(Document passage)
★ ★ ★

In 1905, he returned
to Freike. During an ensuing six-year period of solitude, he published,
in Arabic, two volumes of essays, a book of allegoriesand a few
short stories and plays. Additionally, he lectured at the American
University of Beirut, and in other institutions in Lebanon, as well
as in the cities of Homs and Damascus. He also worked, along with
other national leaders, for the liberation of his country from Turkish
rule. In 1910, he published Al-Rihaniyyat, the book that established
him as a forward thinker and visionary. As a result of Al-Rihaniyyat,
the Egyptian media hailed him as "The Philosopher of Freike".
The Book of Khalid was written during this same period of mountain
solitude and was later published in 1911 after he returned to New
York. The illustrations for this book, which was the first English
novel ever written by a Lebanese-Arab, were provided by Khalil Gibran.
In 1916, Ameen Rihani
married Bertha Case, an American artist who was part of the Matisse,
Picasso, Cézanne, and Derain group who frequently worked together
in Paris and in the Midi and exhibited their works at the Salon
de Mai. In 1917, Rihani met with Theodore Roosevelt, former president
of the United states concerning the Palestinian case.
In 1921, he served
as the only Near Eastern member of the Reduction of Armaments
Conference in Washington D.C.
During the period between 1910
and 1922, Rihani became remarkably involved politically
while continuing to pursue a productive literary life. Among the
books that he published during that period were Zanbakat-ul-Ghawr
- a novel in Arabic, The Luzumiyyat - a translation of Arabic poetry
into English, The Path of Vision - essays in English, A Chant of
Mystics - poetry in English. In 1922, Rihani traveled throughout
Arabia, meeting and getting better acquainted with its rulers. He
was the only traveler at that time, European or Arab, to have covered
that whole territory in one trip. Between 1924 and 1932, he wrote
and published six books in English and Arabic related to the trips
he made to Arabia. During that same time, he also published another
four books in Arabic, and delivered numerous
speeches in Lebanon, in the Arab World, and in the United States.

★ ★ ★

(Supplied entries)
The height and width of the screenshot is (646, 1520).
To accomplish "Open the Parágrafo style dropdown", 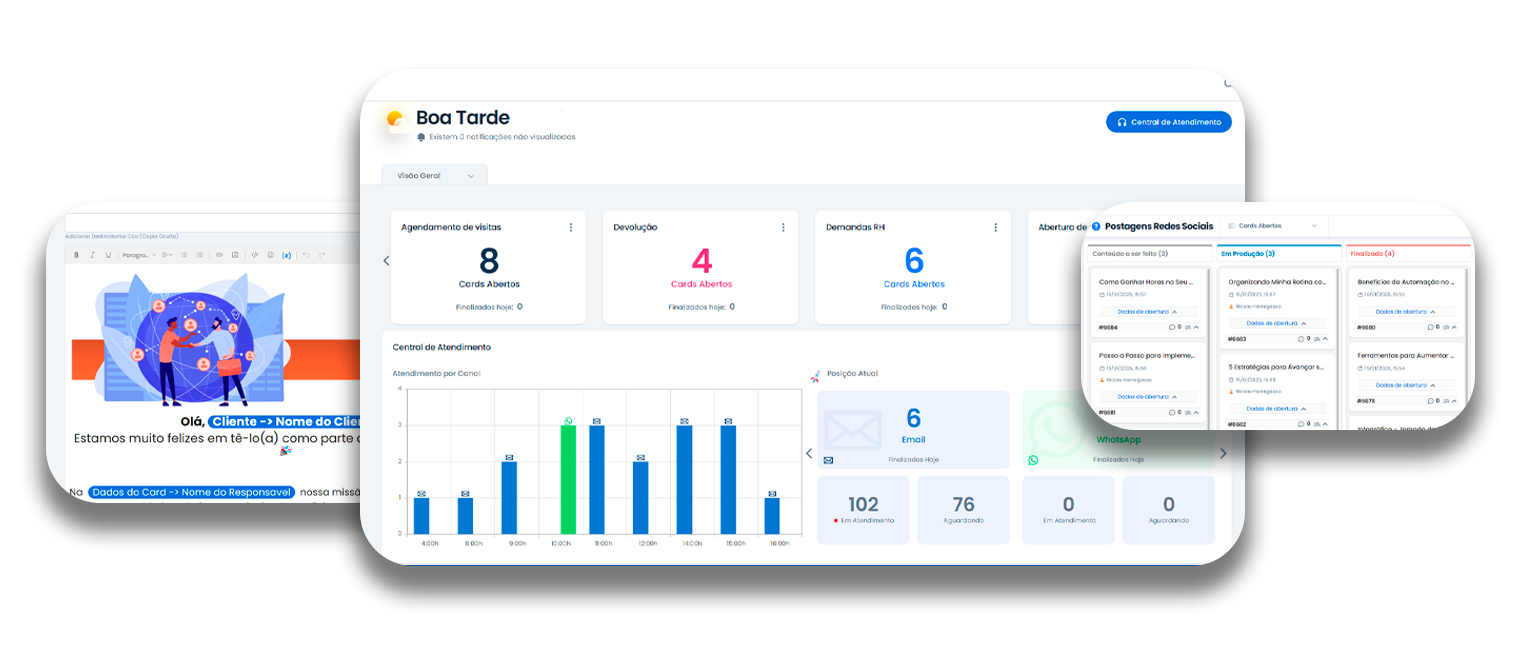I will [x=137, y=255].
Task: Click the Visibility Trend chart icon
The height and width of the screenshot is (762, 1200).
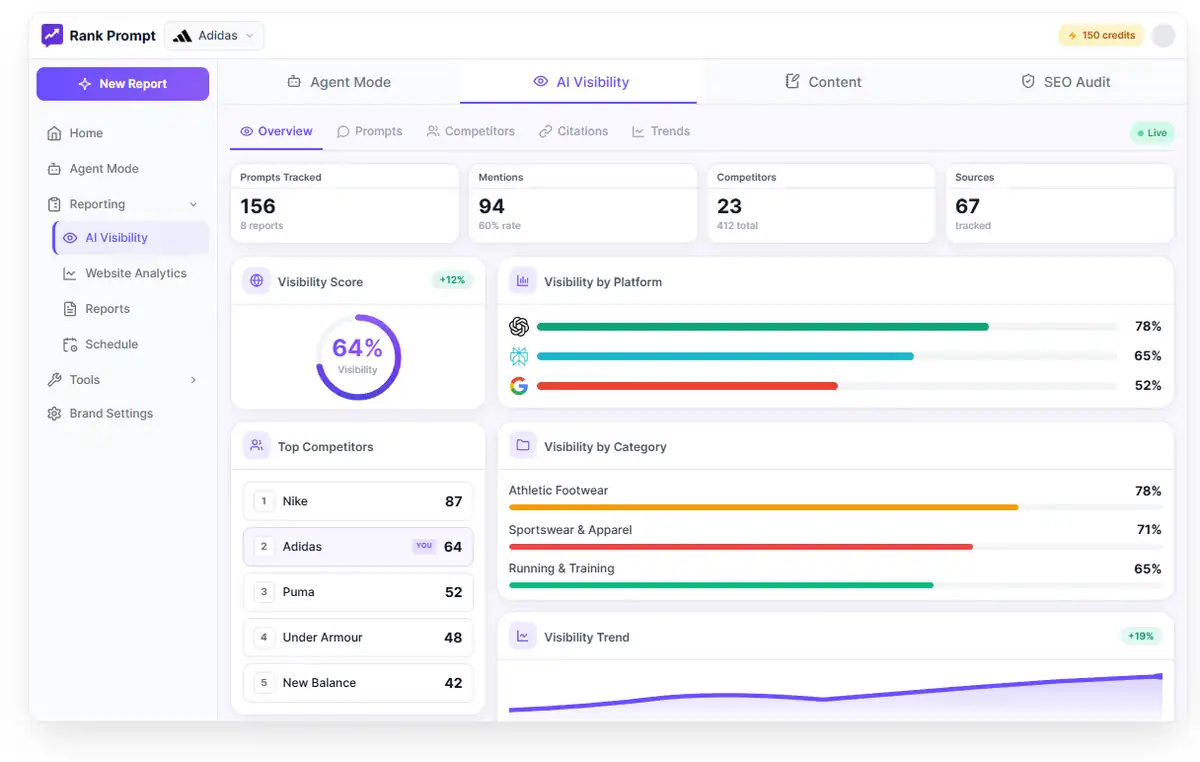Action: (523, 636)
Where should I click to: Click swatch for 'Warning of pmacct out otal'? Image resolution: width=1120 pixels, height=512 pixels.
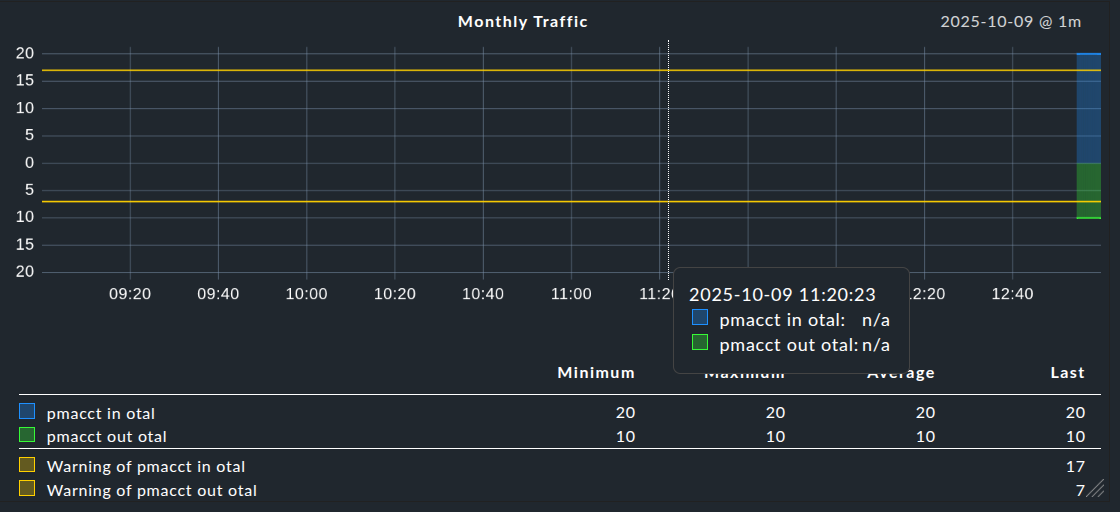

★ ★ ★

(Tasks to perform)
• A. In the passage about Ameen Rihani, who provided the illustrations for The Book of Khalid?
• B. Does the passage about Ameen Rihani support each statement below? Answer yes or no for each one, and quote the words of the passage that decide it.
(i) Al-Rihaniyyat was published in 1910.
(ii) Rihani married Bertha Case in 1917.
(iii) The Path of Vision is a book of poetry in Arabic.

(Expected outputs)
• A. Khalil Gibran

• B.
(i) Yes: "In 1910, he published Al-Rihaniyyat"
(ii) No: "In 1916, Ameen Rihani married Bertha Case"
(iii) No: "The Path of Vision - essays in English"